Le politiche europee per la coesione sono accompagnate da un generalizzato scetticismo, che almeno per l’Italia è del tutto motivato. Le ragioni della loro modesta efficacia e le prospettive per il futuro, legate a una possibile adozione del modello Pnrr.
Il presente
La chiusura, a fine anno, del ciclo di programmazione 2014-2020 dei fondi strutturali europei ripropone il tema dell’effettiva capacità delle politiche europee per la coesione di incidere sui processi di sviluppo e di riduzione dei divari: al 30 giugno 2023, era ancora da certificare una spesa di circa 23 miliardi.
Al di là di una corposa letteratura economica, anche il governo ne riconosce la debole efficacia, posizione ribadita dall’Istat in un suo recente contributo https.
Per comprendere meglio limiti e debolezze nell’utilizzo dei fondi europei per la coesione, che da sempre ne riducono l’efficacia, occorre partire dal modello di governance che caratterizza i programmi a cui è affidata la pianificazione e gestione delle risorse.

◆ RIGHE DI DATI ◆
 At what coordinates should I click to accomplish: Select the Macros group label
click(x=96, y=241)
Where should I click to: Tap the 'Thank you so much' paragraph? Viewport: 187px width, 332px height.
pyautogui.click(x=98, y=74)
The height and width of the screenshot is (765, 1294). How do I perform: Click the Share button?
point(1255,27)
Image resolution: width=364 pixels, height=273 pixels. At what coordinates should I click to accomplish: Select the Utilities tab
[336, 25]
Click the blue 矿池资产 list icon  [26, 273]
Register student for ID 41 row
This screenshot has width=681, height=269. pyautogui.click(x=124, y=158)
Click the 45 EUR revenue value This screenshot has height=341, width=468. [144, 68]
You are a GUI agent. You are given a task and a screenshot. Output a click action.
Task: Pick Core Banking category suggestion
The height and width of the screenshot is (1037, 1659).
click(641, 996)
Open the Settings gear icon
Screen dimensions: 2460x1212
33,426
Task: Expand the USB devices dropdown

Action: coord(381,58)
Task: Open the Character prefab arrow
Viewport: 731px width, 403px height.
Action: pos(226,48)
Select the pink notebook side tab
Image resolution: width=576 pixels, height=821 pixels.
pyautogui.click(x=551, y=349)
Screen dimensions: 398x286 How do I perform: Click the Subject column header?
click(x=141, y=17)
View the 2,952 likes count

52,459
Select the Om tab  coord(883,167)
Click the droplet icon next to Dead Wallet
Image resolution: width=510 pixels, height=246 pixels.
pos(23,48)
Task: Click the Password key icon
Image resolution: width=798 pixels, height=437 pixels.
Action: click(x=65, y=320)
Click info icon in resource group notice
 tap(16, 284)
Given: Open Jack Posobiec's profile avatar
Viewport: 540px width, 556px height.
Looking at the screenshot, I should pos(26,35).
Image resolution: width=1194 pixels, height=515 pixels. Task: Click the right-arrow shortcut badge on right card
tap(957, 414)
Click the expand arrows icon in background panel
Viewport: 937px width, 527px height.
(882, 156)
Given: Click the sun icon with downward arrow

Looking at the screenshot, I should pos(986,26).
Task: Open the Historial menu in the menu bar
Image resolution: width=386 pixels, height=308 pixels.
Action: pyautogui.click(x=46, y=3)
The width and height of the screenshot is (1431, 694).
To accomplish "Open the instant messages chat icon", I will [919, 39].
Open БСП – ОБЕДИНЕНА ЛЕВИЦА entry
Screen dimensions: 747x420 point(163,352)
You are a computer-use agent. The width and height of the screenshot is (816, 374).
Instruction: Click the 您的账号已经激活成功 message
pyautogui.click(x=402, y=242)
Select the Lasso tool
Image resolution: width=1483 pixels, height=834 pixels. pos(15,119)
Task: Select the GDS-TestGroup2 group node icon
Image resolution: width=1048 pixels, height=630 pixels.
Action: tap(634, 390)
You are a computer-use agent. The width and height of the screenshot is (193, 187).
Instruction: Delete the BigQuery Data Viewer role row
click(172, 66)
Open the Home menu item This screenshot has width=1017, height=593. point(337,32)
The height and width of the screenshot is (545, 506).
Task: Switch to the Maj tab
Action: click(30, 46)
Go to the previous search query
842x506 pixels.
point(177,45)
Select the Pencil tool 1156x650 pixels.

◆ QUESITO SCRITTO ◆
Trascrivi parola per parola la parte del brano sulle politiche europee per la coesione compresa tra "Il presente" e "recente contributo https.", estremi inclusi. I record non hanno alcun ruolo in questo compito.

◆ SOLUZIONE DEL COMPITO ◆
Il presente
La chiusura, a fine anno, del ciclo di programmazione 2014-2020 dei fondi strutturali europei ripropone il tema dell’effettiva capacità delle politiche europee per la coesione di incidere sui processi di sviluppo e di riduzione dei divari: al 30 giugno 2023, era ancora da certificare una spesa di circa 23 miliardi.
Al di là di una corposa letteratura economica, anche il governo ne riconosce la debole efficacia, posizione ribadita dall’Istat in un suo recente contributo https.